Julie's Spiced Cranberry Pineapple Sauce
1 1/4 cups sugar (add another tablespoon of sugar if you like it a touch sweeter and a little less tart)
1/2 cup orange juice
1/2 cup water
3 cups fresh or frozen cranberries
2 8-oz cans crushed pineapple (in juice), undrained
1 1/4 tsp ground cinnamon

In a large saucepan, combine sugar, orange juice and water, stirring well. Bring mixture to a simmer, stirring as needed to dissolve sugar. Add cranberries, pineapple (and juice) and cinnamon, and bring to a simmer. Reduce heat slightly, and simmer, stirring occasionally, about 5 to 7 minutes, or until cranberries have popped and sauce has thickened up.

This makes a lot of cranberry sauce, but will keep well in the refrigerator, and can probably even be frozen. Try it on a seitan sandwich or stirred into plain soy yogurt or heck, it's even delicious mixed with shredded carrots and eaten as a salad.

So, what's your favorite way to eat cranberries?

Monday, November 10, 2008

Pumpkin Biscotti

Katie, from the famous Sweetpea Bakery, was in our kitchen recently to film her awesome and delicious Pumpkin Biscotti recipe. Although this is a great pic of Katie, those are definitely not biscotti she's holding up. Can you believe I forgot to take a picture of the biscotti? Oh well, at least you get a teaser of what she'll be making next on Everyday Dish (any guesses?). Now, as soon as you're done reading this post, you should head over to Everyday Dish and check out Katie's video and awesome recipe for pumpkin biscotti.

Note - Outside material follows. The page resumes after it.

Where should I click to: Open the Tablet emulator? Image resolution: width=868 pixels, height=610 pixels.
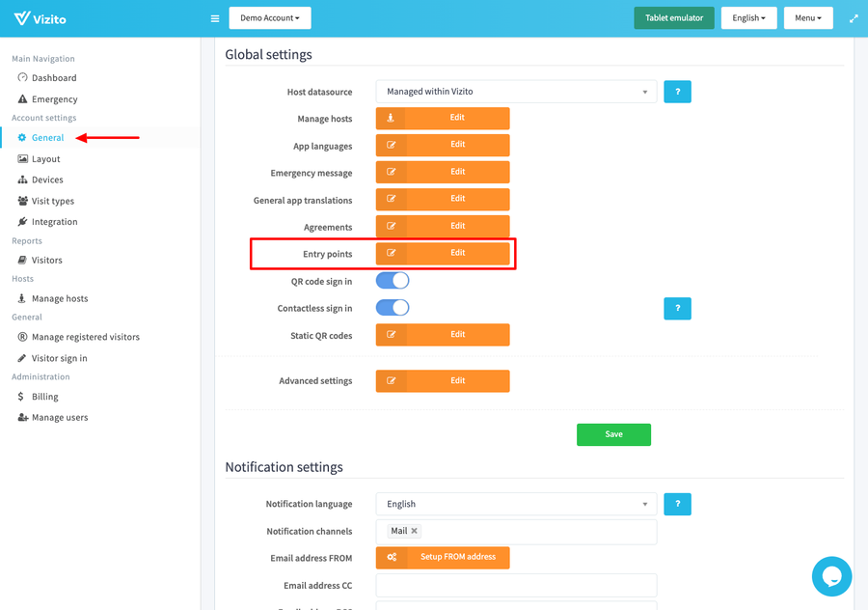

Wednesday, November 5, 2008

Making Sauce

A couple of weeks ago, my husband and I were wandering around the farmer's market, and happened upon an amazing deal. $20 for a huge case of organic tomatoes, which I think weighed close to 30 pounds. We were so excited to fill our freezer.

We decided to start with tomato puree. Fortunately we had a nifty tomato press/gadget tucked away in the cabinet, because this helped make quick work of removing the skin and seeds. We then froze all of the beautiful puree, and wondered what to do with the huge amount of seeds and skin that were left. Jay had the brilliant idea to run it through the Vitamix, and it worked like a dream! The Vita Mix produced a lovely sauce out of the skins and seeds, which didn't have a trace of bitterness, only a lovely sweet flavor. We dumped the puree into a giant pot, added some seasonings (garlic, oregano, basil, garlic and a touch of agave), and cooked it down for about 4 hours. What was left was some of the best tomato sauce I've ever had. To think that the sauce was made out of throwaway stuff was unbelievable! We then froze all of the tomato sauce in freezer bags and called it a day.

Here's some pics from our adventure:

Some of the seeds and skins, waiting to be pureed.

This is what happens if you don't have your lid on tight. The tomato puree went everywhere!

Monday, November 3, 2008

Chocolate Chip Coconut Cookies

This is a great recipe from Sarah Kramer, and the recipe and video are now up on everyday dish. Go check it out! I didn't get a good shot of the cookies, because there was a we-little mishap taking them out of the oven (which is why Sarah is making a sad face). But both Sarah and the cookies rock, and I want to send Sarah a million thanks for taking time out of her crazy travel schedule to come film with us! We had a blast in the kitchen and Sarah is super fun to work with.